Task description
As soon as the line containing "The image size" appears, start repeating lines exactly and continue to the end of the entries; please skip pictures.

Input
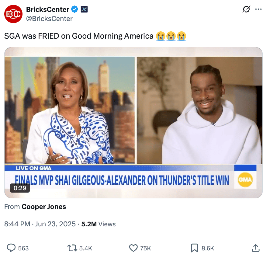Viewport: 270px width, 258px height.
Task: Click the GMA logo in video
Action: point(245,180)
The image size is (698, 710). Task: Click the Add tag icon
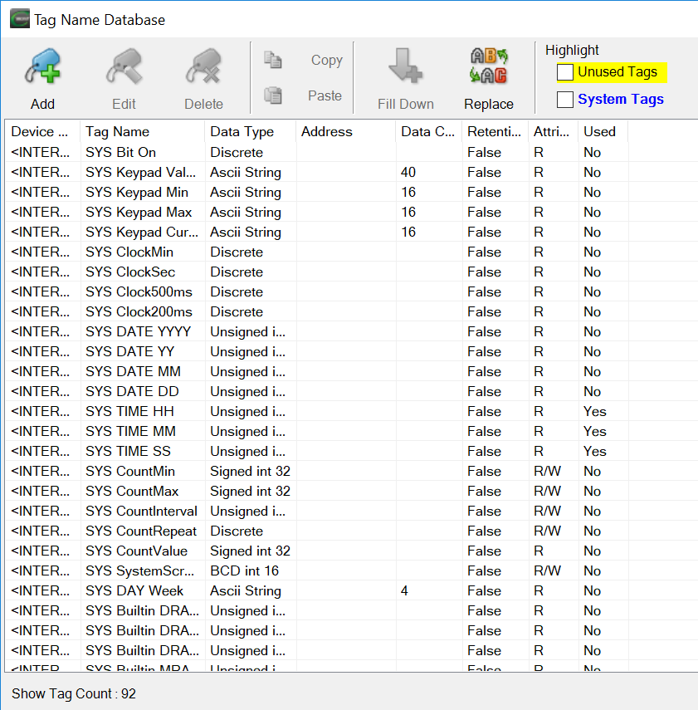coord(42,66)
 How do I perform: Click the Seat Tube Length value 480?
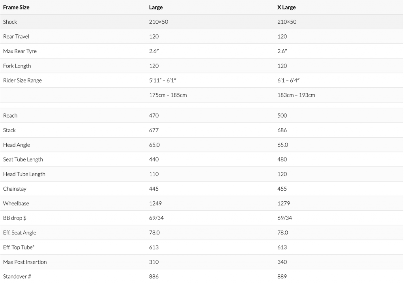click(282, 159)
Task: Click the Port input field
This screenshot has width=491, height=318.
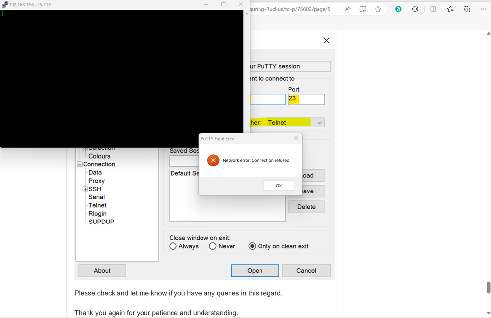Action: pos(306,99)
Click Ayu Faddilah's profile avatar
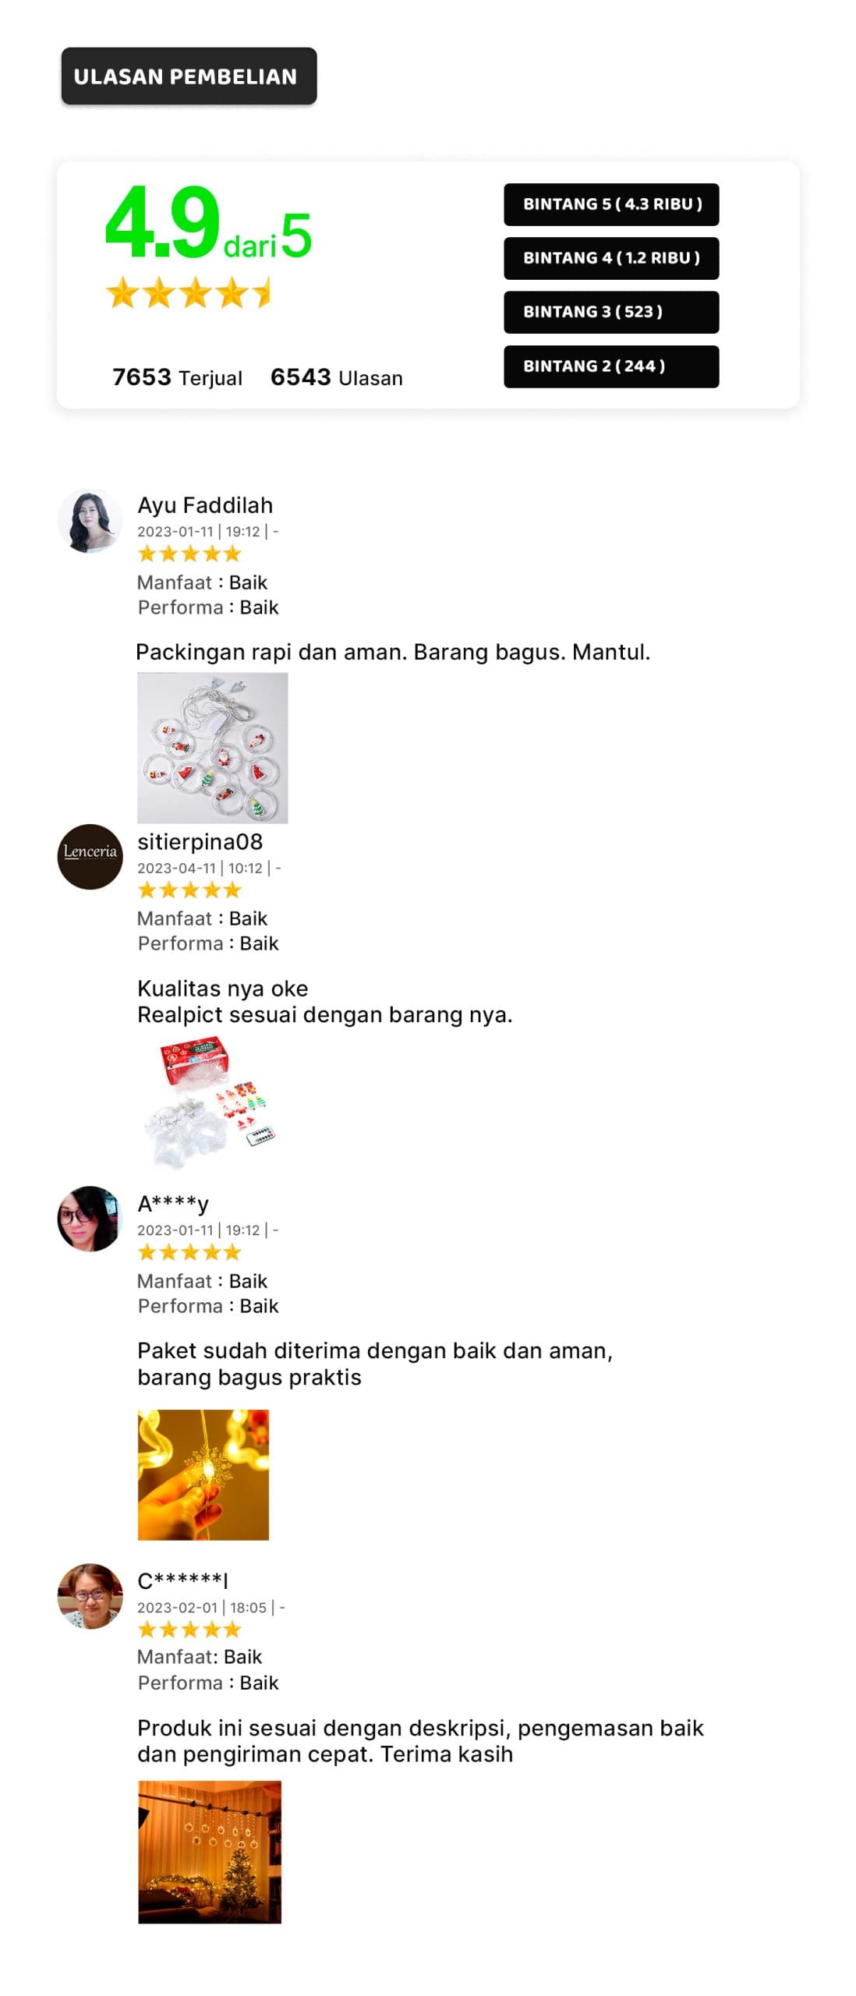 tap(90, 521)
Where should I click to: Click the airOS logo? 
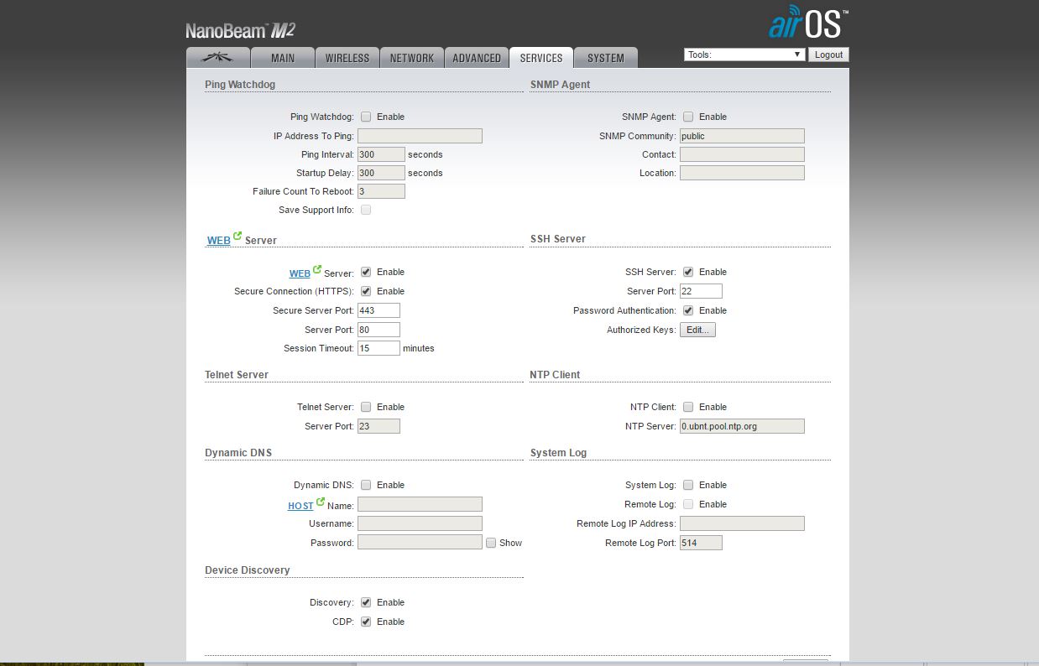[808, 24]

Response below
The image size is (698, 710). Task: Click the Add tag icon
coord(42,66)
 How do I perform: Click the Seat Tube Length value 480?
click(282, 159)
Task: Click the Port input field
This screenshot has width=491, height=318.
Action: pos(306,99)
Click Ayu Faddilah's profile avatar
 tap(90, 521)
Where should I click to: Click the airOS logo? 
[808, 24]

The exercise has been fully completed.